What the task requires:
Can you put the listing below into a numbered list, from the line with "Click the Adwick railway station symbol" up to and including the line with "The image size is (677, 406). (x=34, y=112)", leaving out any blank lines?
———
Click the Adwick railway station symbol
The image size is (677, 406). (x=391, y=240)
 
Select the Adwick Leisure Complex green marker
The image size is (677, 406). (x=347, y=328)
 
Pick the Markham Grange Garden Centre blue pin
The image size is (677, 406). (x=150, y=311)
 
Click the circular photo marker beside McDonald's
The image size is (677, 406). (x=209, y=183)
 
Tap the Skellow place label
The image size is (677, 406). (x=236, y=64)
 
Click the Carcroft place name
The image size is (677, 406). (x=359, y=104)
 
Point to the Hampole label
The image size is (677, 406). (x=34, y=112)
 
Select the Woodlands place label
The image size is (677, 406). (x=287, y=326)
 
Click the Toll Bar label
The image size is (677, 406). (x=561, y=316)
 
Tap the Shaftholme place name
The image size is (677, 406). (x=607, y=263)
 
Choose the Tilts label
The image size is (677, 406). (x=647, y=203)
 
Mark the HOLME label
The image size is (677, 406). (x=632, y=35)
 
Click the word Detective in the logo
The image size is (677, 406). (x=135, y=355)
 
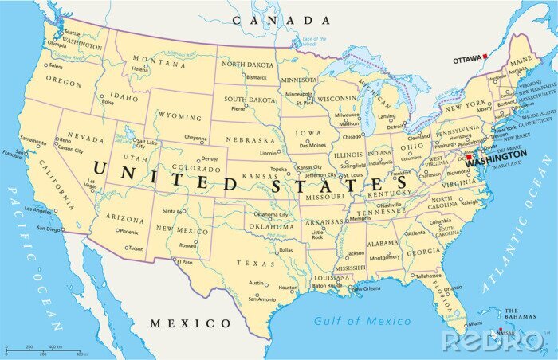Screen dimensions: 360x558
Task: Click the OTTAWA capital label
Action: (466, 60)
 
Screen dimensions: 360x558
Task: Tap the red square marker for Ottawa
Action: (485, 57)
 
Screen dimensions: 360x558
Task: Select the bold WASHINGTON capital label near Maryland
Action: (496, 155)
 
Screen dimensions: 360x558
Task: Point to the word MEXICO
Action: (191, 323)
———
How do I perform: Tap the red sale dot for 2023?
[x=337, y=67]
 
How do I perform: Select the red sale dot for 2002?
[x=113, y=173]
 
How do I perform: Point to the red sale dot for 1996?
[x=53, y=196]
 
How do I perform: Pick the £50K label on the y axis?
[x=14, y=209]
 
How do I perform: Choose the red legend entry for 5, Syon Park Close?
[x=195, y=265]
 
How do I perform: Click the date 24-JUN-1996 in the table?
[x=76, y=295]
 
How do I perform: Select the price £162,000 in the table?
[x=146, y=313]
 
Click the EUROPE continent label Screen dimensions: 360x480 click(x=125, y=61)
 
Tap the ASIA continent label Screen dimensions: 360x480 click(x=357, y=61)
———
Completed exercise:
1. Click the Adwick railway station symbol
2. The image size is (677, 406). (x=391, y=240)
3. Select the Adwick Leisure Complex green marker
4. The image size is (677, 406). (x=347, y=328)
5. Pick the Markham Grange Garden Centre blue pin
6. The image size is (677, 406). (x=150, y=311)
7. Click the circular photo marker beside McDonald's
8. The image size is (677, 406). (x=209, y=183)
9. Tap the Skellow place label
10. The image size is (677, 406). (x=236, y=64)
11. Click the Carcroft place name
12. The image size is (677, 406). (x=359, y=104)
13. Point to the Hampole label
14. The image size is (677, 406). (x=34, y=112)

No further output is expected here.